Henrique Oliveira from Ethablog analyses the opacity of a biofuels production deal between a large multinational and the state governor of Matto Grosso in Brazil. Both actors share common interests. But the deal also shows the fine line between where healthy common interests end and outright conflicts of interest begin.

To us, biofuels and bioenergy are much more than just fuels. They are a symbol of a new economic, social and even cultural paradigm. One of the elements that define the new era is radical political transparency - unlike the secrecy surrounding the old politics of petroleum. We feel that biofuels advocates should do more than merely hint at the benefits of renewable energy and sustainability. They should actively engage themselves in creating new political parameters so that access to energy, resource control and social justice become part of the bioenergy paradigm. Social sustainability and even 'political sustainability' are just as important as environmental durability.

Henrique Oliveira notes: On July 27th, Archer Daniels Midland (ADM) deemed it necessary or convenient to put out a press release announcing that it had chosen the state of Mato Grosso as the site for its first biodiesel plant in Brazil. As motives, it proffered the fact that the new plant, to be installed in the town of Rondonopolis, is "strategically located adjacent to ADM’s existing soybean crushing plant in Rondonopolis to maximize synergies between ADM’s Brazilian origination, transportation and processing capabilities".

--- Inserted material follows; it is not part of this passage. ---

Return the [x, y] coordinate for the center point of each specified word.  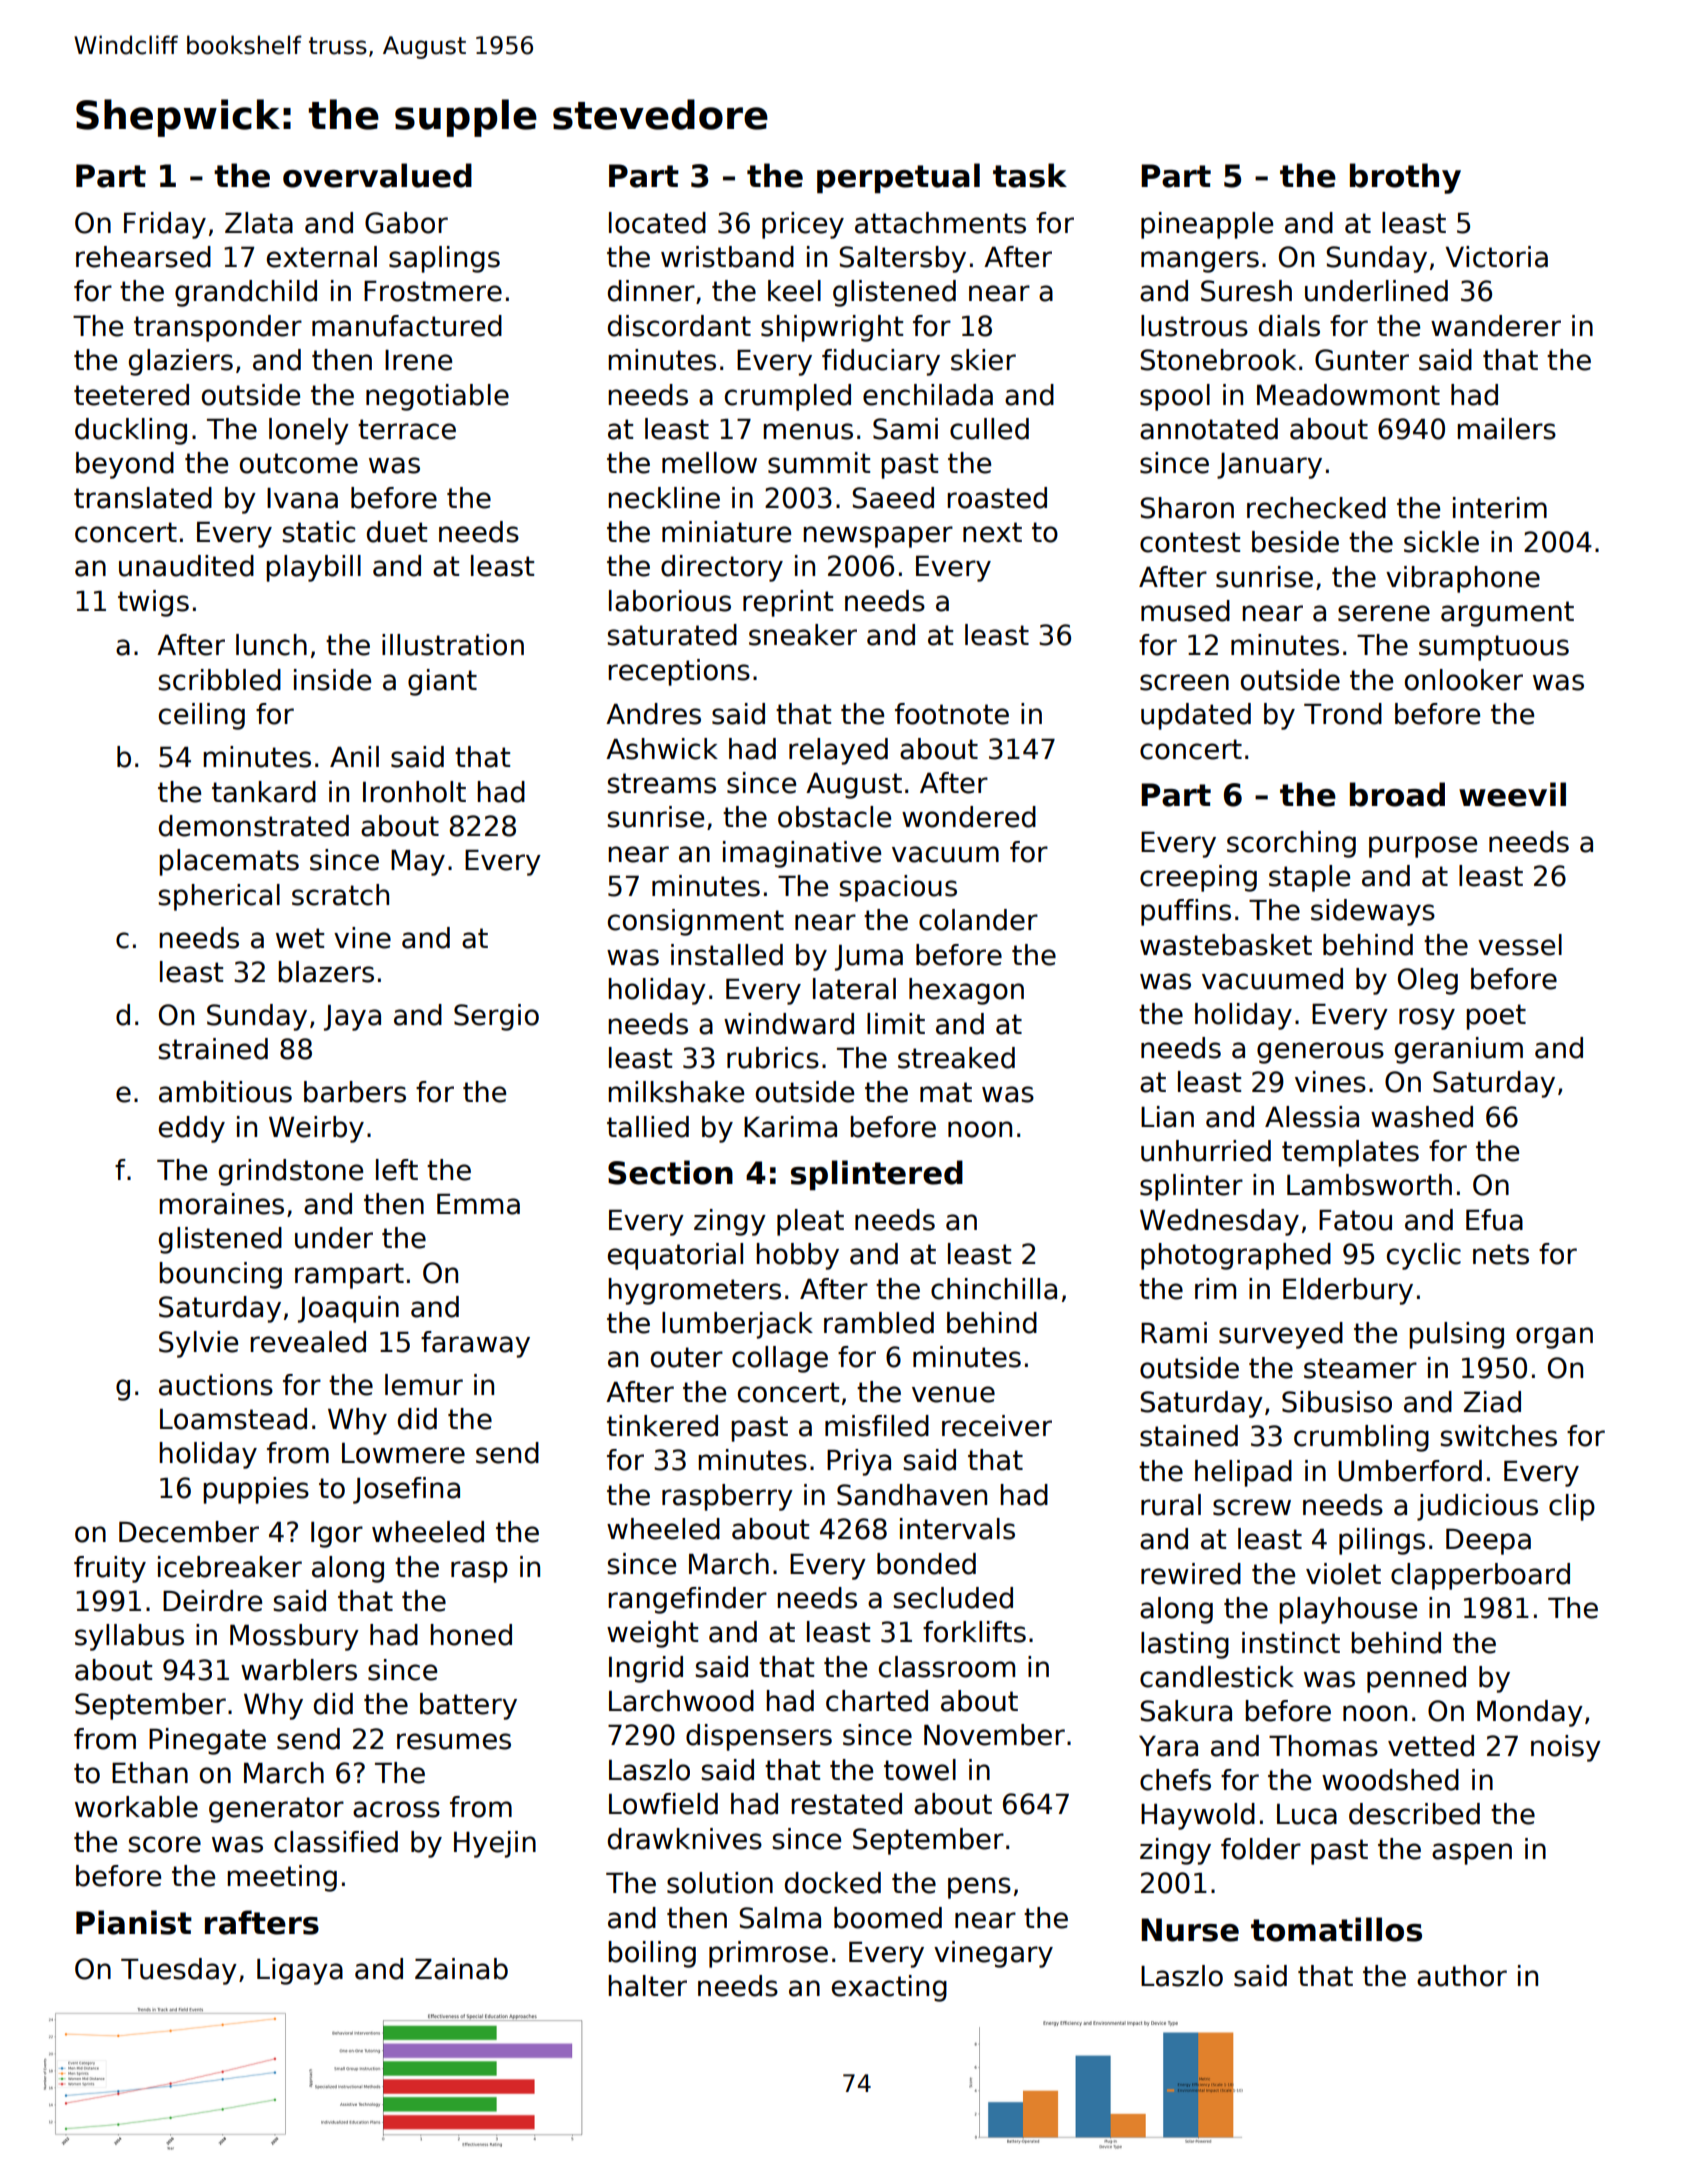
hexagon [966, 991]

It also communicated the strong political support that the project has received from the state government, giving the Governor's own words as proof: “The Government of the State of Mato Grosso recognizes the importance of renewable fuels, and we are pleased that ADM, a world leader in bio-based fuels, has chosen our state to build its first Brazilian biodiesel plant,” stated Blairo Maggi, Governor of Mato Grosso.

Based on his keen knowledge of local politics, Oliveira then asks some critical questions:
What the press release failed to acknowledge is that Mr. Maggi is the largest grower of soybeans in the entire world, according to Reuters. ADM's communique also omitted the fact that Mr. Maggi is the president of Amaggi, a family-owned industrial complex that ranks as Brazil's 27th-largest exporter and has plants in a number of locations around the immense state of Mato Grosso - including in Rondonopolis.

Why are these two vital facts absent from ADM's press release?

What kind of negotiations went on between ADM and the state government in the development of the biodiesel plant in Rondonopolis, Mato Grosso state? What are the "synergies" that led to the choice of that particular state? Why were these not mentioned in ADM's July press release? Does ADM deal with Amaggi, the governor's company? If so, do public and private interests ever intersect?
We agree with his conclusion: the production of feedstocks for biofuels, whether sugarcane or soy, in Brazil or elsewhere, will never achieve critical mass while the relationship between those who produce it and those who control the land on which it is produced is less than crystal clear.